Also ganz das Gegenteil von Merle Krögers Havarie (Ariadne). Ein schwergewichtiges Riesenpanorama über vier Schiffe, deren Routen sich auf dem Mittelmeer kreuzen. Früher optimistisch mare nostrum, heute der Wassergraben der "Festung Europa". Kröger bevölkert ihr gigantisches Szenario mit Menschen aus aller Welt - Flüchtlinge aus Algerien in einem kleinen Schlauchboot, das mit dem Kreuzfahrtriesen "Spirit of Europe" kollidiert, auf dem sich die Globalisierung im Verhältnis von Passagieren, Schiffsführung und Bediensteten unter Deck abbildet.
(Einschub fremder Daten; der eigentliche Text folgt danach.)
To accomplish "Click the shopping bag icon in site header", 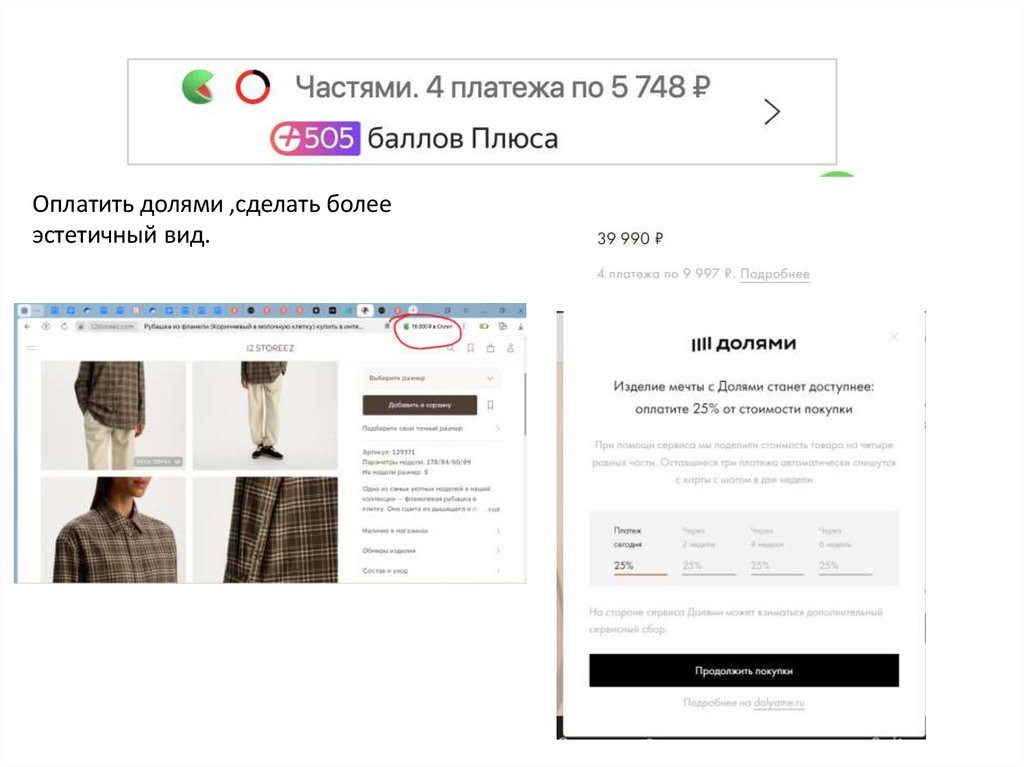I will pos(490,348).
Ein Frachter mit dem schönen schottischen Namen Siobhan und dessen ukrainische Besatzung bringen den Maidan und selbst die Femen ins Mittelmeer und ein spanischer Seenotkreuzer versucht zu helfen, bevor ein Kriegsschiff der Guardia Civil einen ganz anderen Umgang mit den Bootsflüchtlingen exekutieren wird. Und - als narrative Klammer - inszeniert Kröger noch ein klassisches Mordsrätsel, das den Roman aber keinesfalls dominiert. Sperrig und wuchtig, politisch hochengagiert.

Querschläger

Wie grandios klassische Muster funktionieren, wenn sie dementsprechend gehandhabt werden, zeigt Querschläger (Splitter), ein opulenter Comic (jaja, eine graphic novel) von Texter Matz und Zeichner/Colorist Jef nach einem Originalszenario von Walter Hill. In einem kleinen Interview am Ende des Bandes betont der Actionspezialist Hill (Regisseuer von »The Driver«, »The Warriors«, »Southern Comfort«, »Last Man Standing« usw. usw.) wie wichtig Gewalt und notfalls exzessive Gewalt für alle Arten von crime fiction ist. »Querschläger« spielt während der Prohibition, einer Zeit, in denen sich bestimmte Verhaltensmuster der amerikanischen Gesellschaft formierten. Der freiberufliche Hitman Roy Nash wird aus dem Knast geholt, um für "Chicago" in Los Angeles ein paar Probleme final zu lösen und verwickelt sich dann doch wegen einer schönen Frau in allerlei Ärger. Wie gesagt: Klassisch. Flamboyant erzählt, brillant in Bilder umgesetzt und in grell-fahle Farben getaucht. Und ja, natürlich: in einer solch sinnenfrohen, schon wollüstig prallen und raffiniert-prächtigen Inszenierung werden Sex- und Gewalt zu den faszinierenden Kategorien, die sich seit Anbeginn der Zeiten durch alle Kulturen und alle Gesellschaften ziehen. Manche sind besessen davon. Und das artikuliert sich besonders offen in den Populären Kulturen. Querschläger können weh tun. Dieser Comic macht Spaß.